### THE EXERCISE
Reproduce the listing below from the line with "Task: Expand more details for Mini Cooper S" up to and including the line with "Action: pyautogui.click(x=136, y=194)". Leave the pictures out.

### STORED DATA
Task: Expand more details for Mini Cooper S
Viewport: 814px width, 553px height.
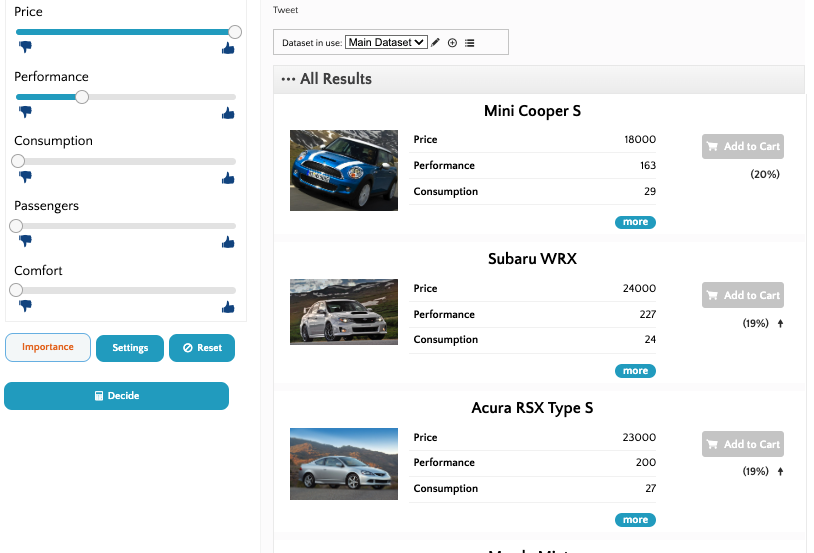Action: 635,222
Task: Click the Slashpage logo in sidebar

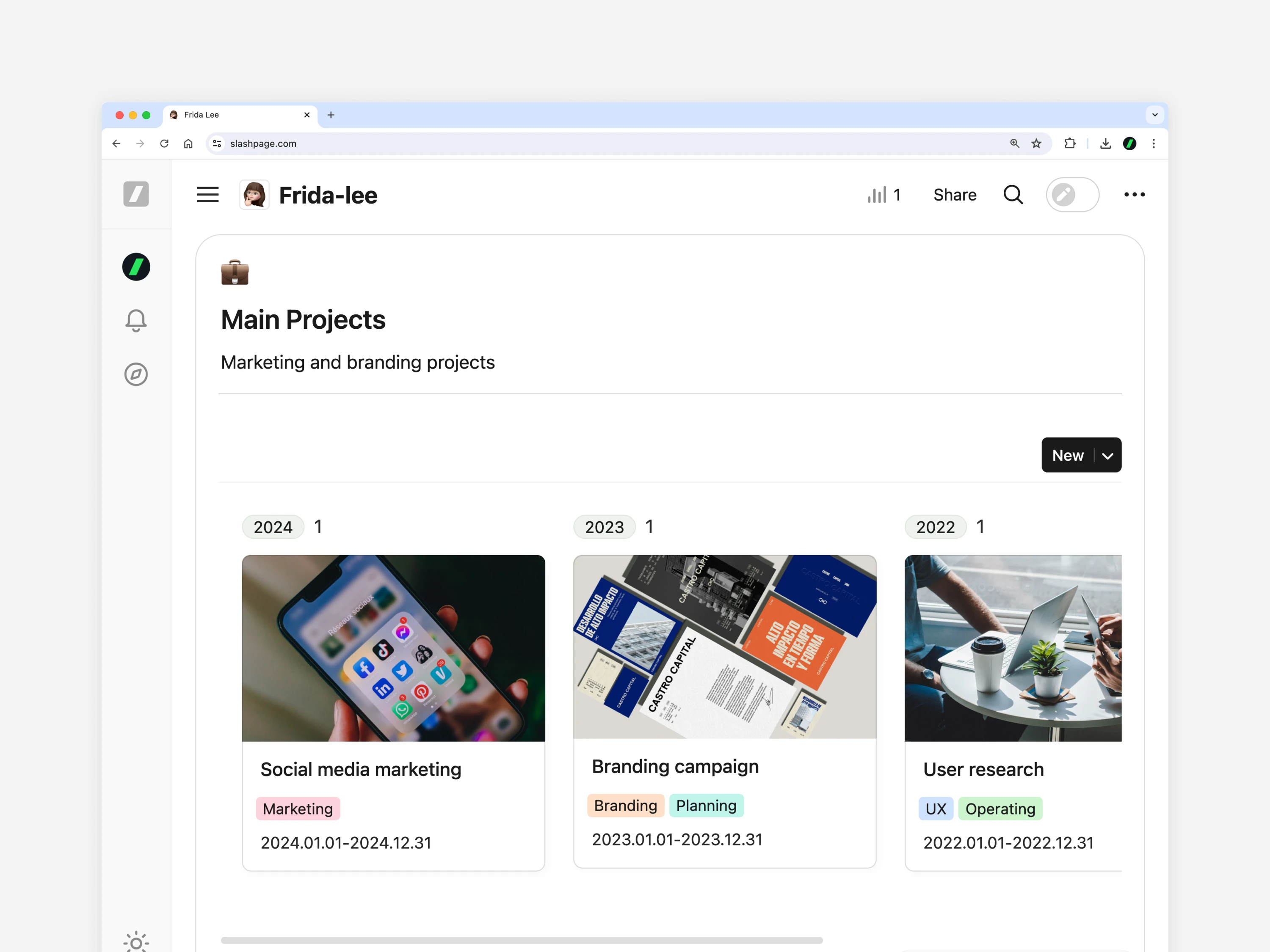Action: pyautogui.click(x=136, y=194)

* * *

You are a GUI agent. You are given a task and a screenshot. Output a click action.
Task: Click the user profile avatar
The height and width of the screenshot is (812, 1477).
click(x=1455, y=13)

### RESPONSE TO THIS TASK
Task: Expand more details for Mini Cooper S
Viewport: 814px width, 553px height.
Action: 635,222
Task: Click the Slashpage logo in sidebar

Action: pyautogui.click(x=136, y=194)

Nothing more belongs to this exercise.